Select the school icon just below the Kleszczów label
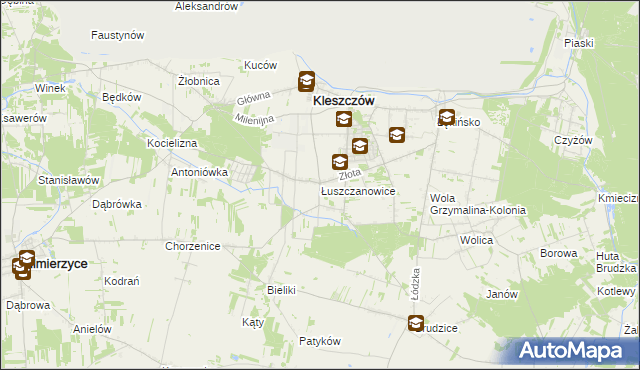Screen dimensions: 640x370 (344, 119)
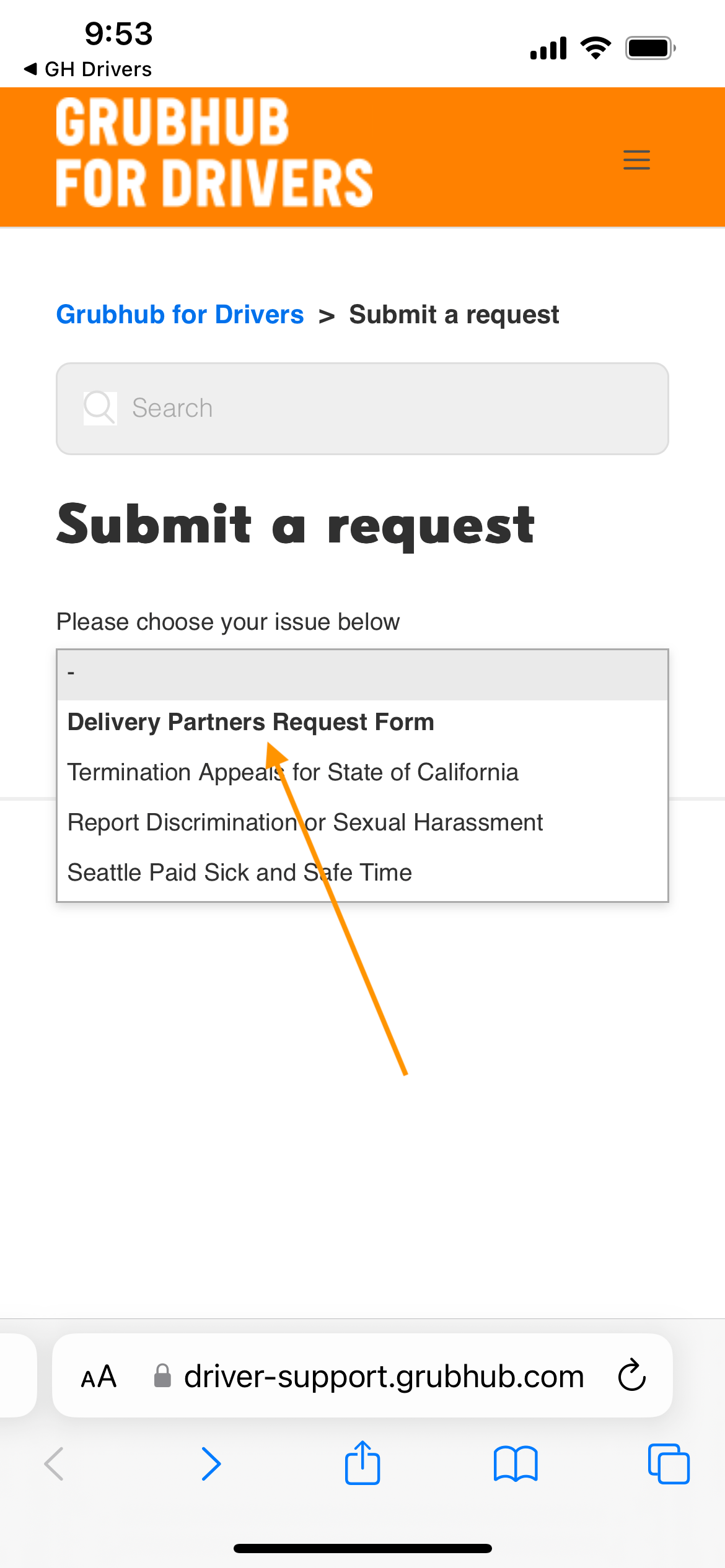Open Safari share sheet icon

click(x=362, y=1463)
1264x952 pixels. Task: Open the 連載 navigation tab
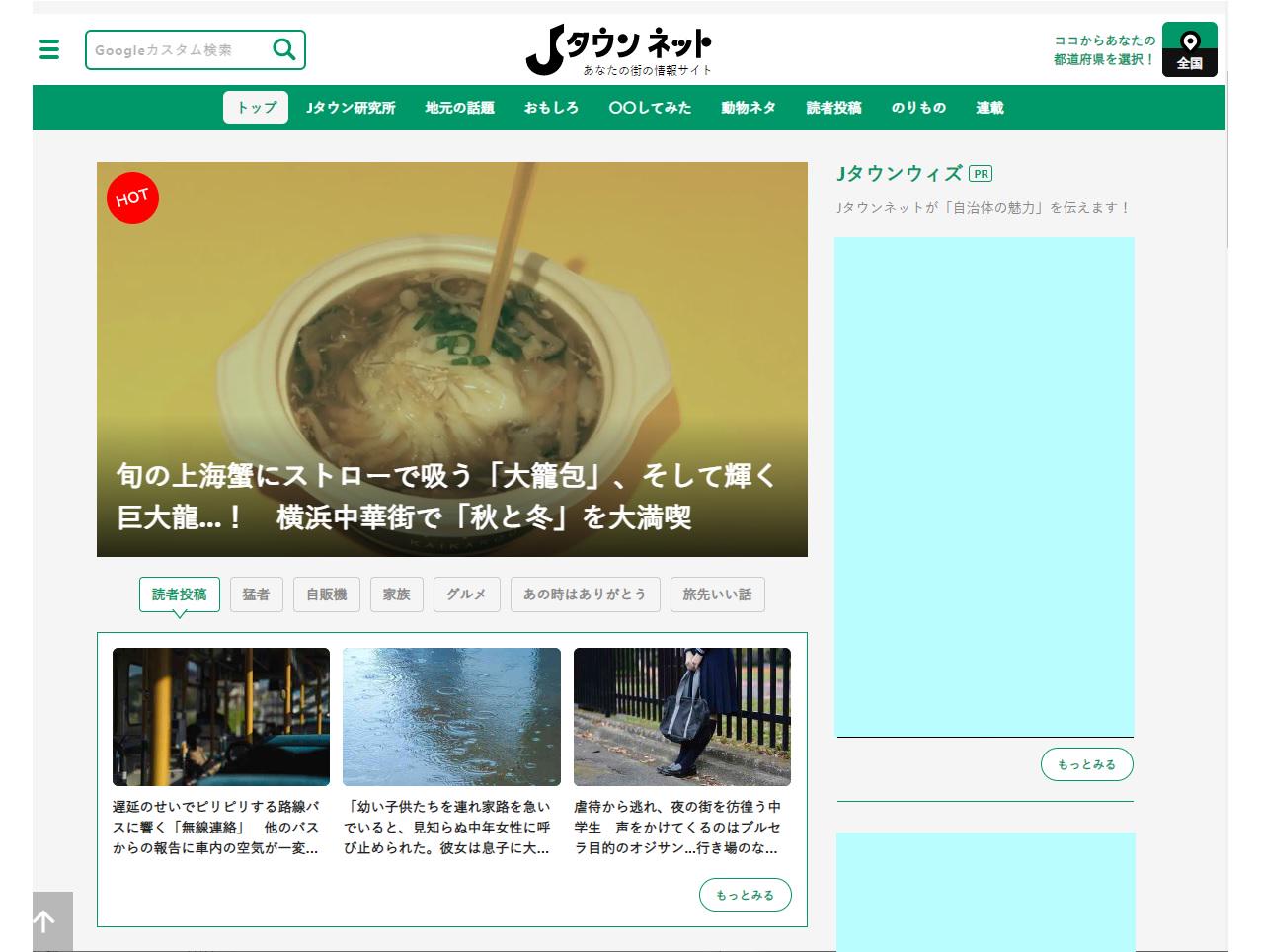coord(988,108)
---
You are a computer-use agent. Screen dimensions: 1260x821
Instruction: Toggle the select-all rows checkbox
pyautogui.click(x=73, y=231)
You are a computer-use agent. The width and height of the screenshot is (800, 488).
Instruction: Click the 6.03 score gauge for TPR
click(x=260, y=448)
* * *
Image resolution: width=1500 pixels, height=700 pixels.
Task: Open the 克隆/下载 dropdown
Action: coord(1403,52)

WHAT IS BEING ASKED:
Scan the listing above for the word "computer" and copy every line that holds it.

WRITTEN SOLUTION:
You are a computer-use agent. Screen dimensions: 1260x821
You are a computer-use agent. The width and height of the screenshot is (800, 488).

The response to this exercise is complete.